■ **PASSAGE PROVIDED**
Don’t assume you have allergies and just have to suffer through the season. See your doctor, find out what exactly you are allergic to, and take steps to limit your suffering. You will be happier and healthier, better able to enjoy the beauty of autumn. Knowing what causes your symptoms is the first step toward preventing and treating them. Also, stop complaining. It could be worse. There are people who are allergic to wine.
1. Ragweed – If you are allergic to ragweed pollen, don’t just sit back and take it. Yes, it has an extremely high allergenic potential and is practically omnipresent, but there are things you can do about it. Check the pollen count each day. On days were it is high, try to stay indoors with the windows closed. Opt out of the walk – when do you ever hear a doctor say that? You will probably have to be outside some. If so, change your clothes when you get home and wash them in hot water. Wash your hair if you have been out for an extended time. Other people can drag the pollen in too. If someone in the family has severe allergies, ask everyone to be mindful. Pets, as well, can carry a ton of pollen into the house. If you have eye symptoms, where sunglasses.

■ **DATA EXTRACT**
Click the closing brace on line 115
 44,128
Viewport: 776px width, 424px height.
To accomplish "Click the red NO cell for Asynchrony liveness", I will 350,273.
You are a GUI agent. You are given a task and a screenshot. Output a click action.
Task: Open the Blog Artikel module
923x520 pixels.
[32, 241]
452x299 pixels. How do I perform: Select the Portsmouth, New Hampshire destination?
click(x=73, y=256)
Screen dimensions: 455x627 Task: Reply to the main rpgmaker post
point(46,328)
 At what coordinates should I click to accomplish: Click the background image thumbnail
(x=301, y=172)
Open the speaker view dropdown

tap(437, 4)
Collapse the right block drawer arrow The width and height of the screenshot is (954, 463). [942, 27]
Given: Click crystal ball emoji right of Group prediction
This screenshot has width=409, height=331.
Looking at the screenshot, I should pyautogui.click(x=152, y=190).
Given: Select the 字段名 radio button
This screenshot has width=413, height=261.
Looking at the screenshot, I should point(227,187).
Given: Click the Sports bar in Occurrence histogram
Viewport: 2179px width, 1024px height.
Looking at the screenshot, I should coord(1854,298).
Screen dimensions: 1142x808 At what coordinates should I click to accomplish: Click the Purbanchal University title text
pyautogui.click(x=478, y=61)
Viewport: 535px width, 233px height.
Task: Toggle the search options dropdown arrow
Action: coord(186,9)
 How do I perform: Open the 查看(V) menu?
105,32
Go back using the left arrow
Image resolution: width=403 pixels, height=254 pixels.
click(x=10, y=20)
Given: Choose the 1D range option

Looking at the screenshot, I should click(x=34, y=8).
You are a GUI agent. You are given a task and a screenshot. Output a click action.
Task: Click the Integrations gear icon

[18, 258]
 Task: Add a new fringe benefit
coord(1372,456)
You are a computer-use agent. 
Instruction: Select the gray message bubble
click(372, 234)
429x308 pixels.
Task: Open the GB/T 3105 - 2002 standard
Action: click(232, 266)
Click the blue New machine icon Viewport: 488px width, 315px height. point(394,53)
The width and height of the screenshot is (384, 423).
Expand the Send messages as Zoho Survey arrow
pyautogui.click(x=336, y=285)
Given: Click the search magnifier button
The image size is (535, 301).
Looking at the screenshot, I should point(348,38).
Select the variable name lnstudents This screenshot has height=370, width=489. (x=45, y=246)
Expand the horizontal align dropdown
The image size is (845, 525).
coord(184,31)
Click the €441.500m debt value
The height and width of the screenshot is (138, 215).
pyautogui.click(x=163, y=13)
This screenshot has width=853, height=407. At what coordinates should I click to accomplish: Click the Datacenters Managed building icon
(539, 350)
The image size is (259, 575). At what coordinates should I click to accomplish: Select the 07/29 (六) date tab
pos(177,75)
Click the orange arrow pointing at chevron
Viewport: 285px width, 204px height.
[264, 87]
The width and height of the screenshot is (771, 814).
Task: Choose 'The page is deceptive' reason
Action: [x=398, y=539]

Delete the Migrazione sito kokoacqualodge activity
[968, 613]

■ **PROBLEM TO SOLVE**
Please quote the allergy passage between "Don’t assume you" and "allergic to wine.", inclusive. The rows come from a different source than the allergy passage.

■ **SOLUTION FOR THIS TASK**
Don’t assume you have allergies and just have to suffer through the season. See your doctor, find out what exactly you are allergic to, and take steps to limit your suffering. You will be happier and healthier, better able to enjoy the beauty of autumn. Knowing what causes your symptoms is the first step toward preventing and treating them. Also, stop complaining. It could be worse. There are people who are allergic to wine.